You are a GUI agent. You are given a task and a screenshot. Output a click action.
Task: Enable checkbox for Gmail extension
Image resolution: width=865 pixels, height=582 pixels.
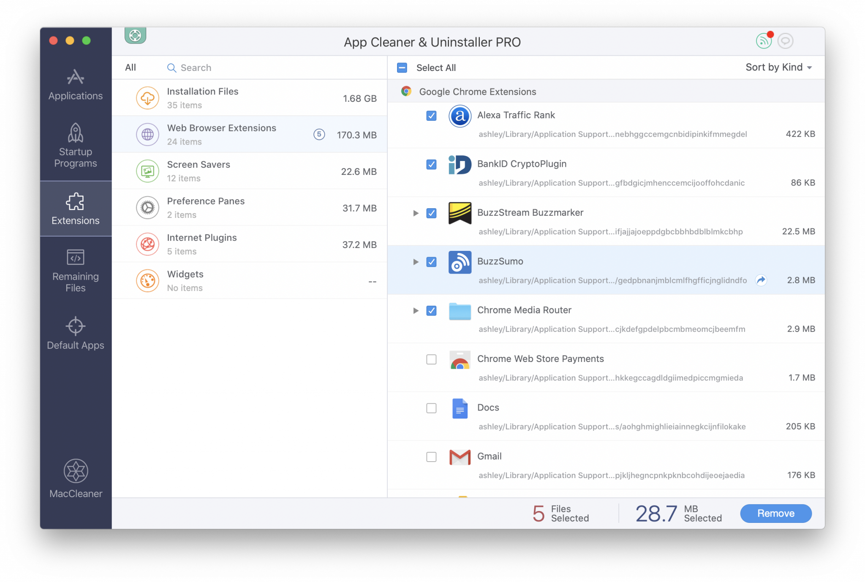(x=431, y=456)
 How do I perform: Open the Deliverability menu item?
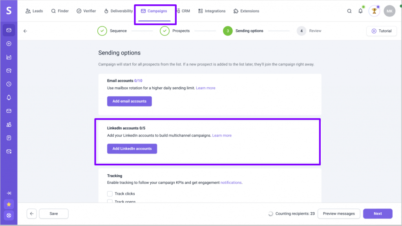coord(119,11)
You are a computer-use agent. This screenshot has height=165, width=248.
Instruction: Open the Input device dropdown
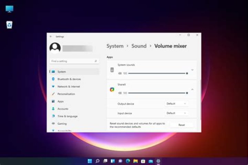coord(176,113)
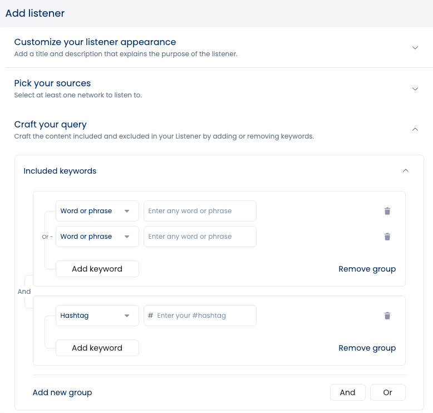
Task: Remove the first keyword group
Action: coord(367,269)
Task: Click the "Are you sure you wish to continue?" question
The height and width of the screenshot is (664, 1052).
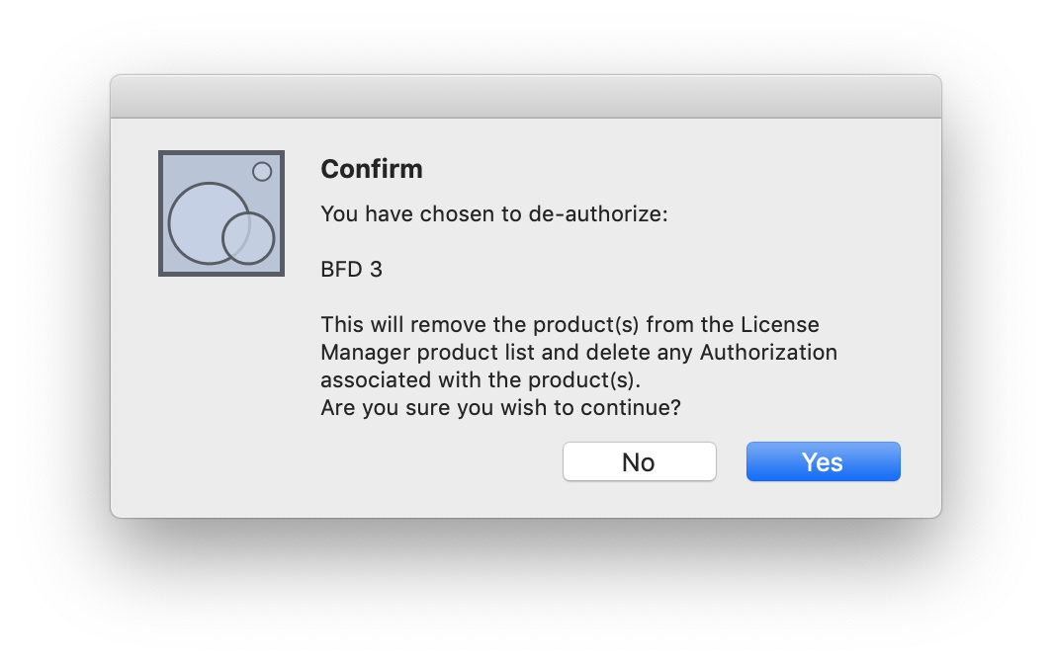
----
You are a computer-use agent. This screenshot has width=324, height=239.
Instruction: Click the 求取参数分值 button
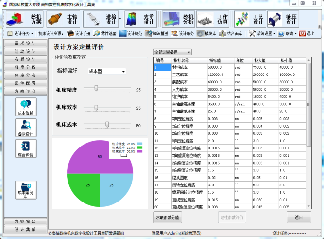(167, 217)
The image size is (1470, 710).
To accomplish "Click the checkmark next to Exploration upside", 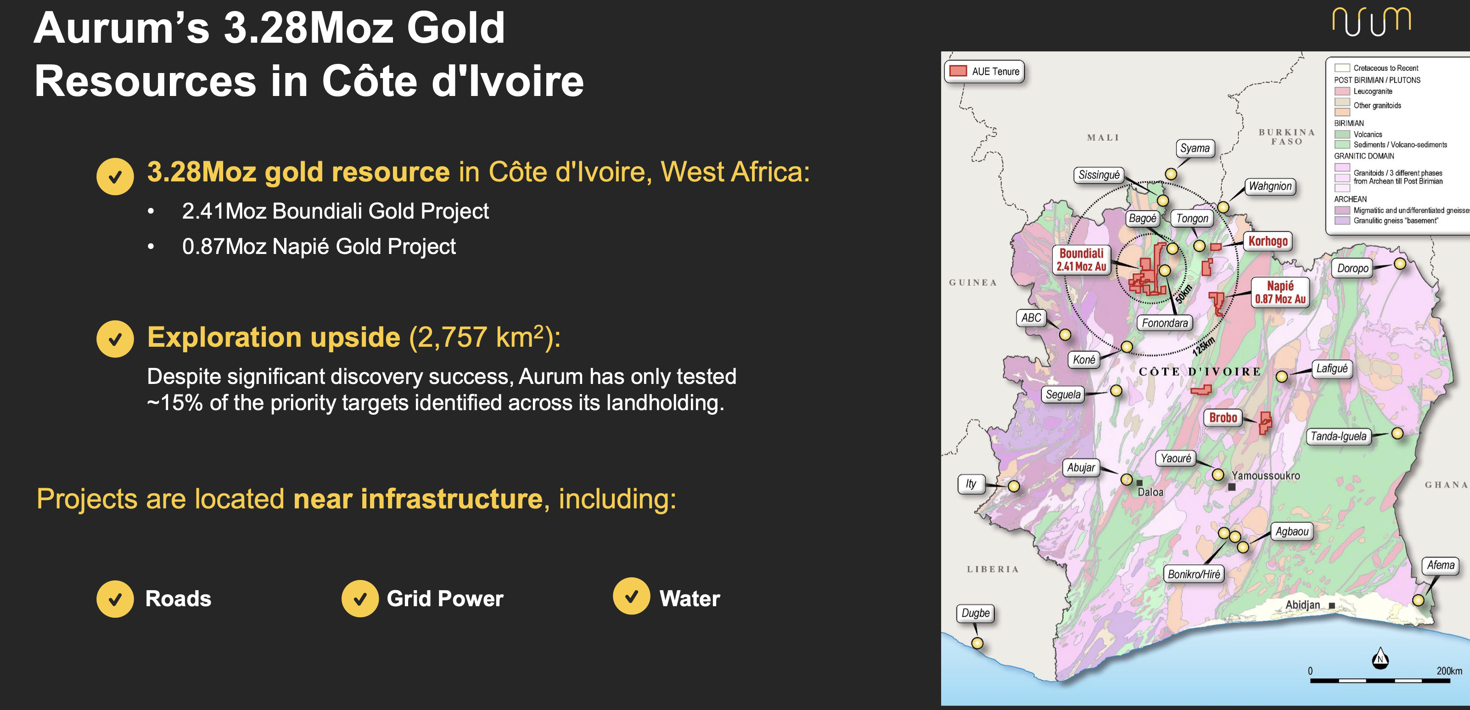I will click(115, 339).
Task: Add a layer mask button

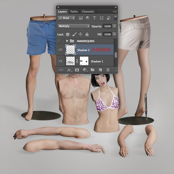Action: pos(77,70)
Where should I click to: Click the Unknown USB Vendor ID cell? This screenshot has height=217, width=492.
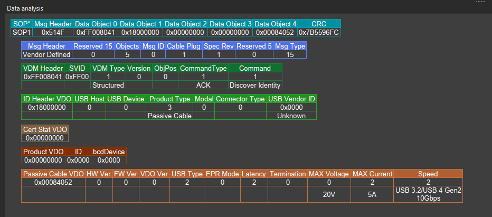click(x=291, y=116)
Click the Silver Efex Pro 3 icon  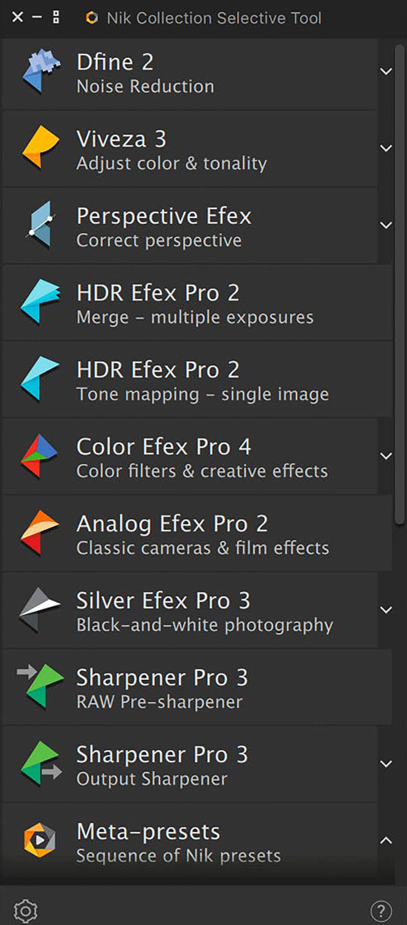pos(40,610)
----
Wherever the word "agent" appears in the entries above, copy that whole line.

Exercise output:
You are a GUI agent. You are given a task and a screenshot. Output a click action.
You are a computer-use agent. This screenshot has height=165, width=248.
You are a computer-use agent. This screenshot has width=324, height=239.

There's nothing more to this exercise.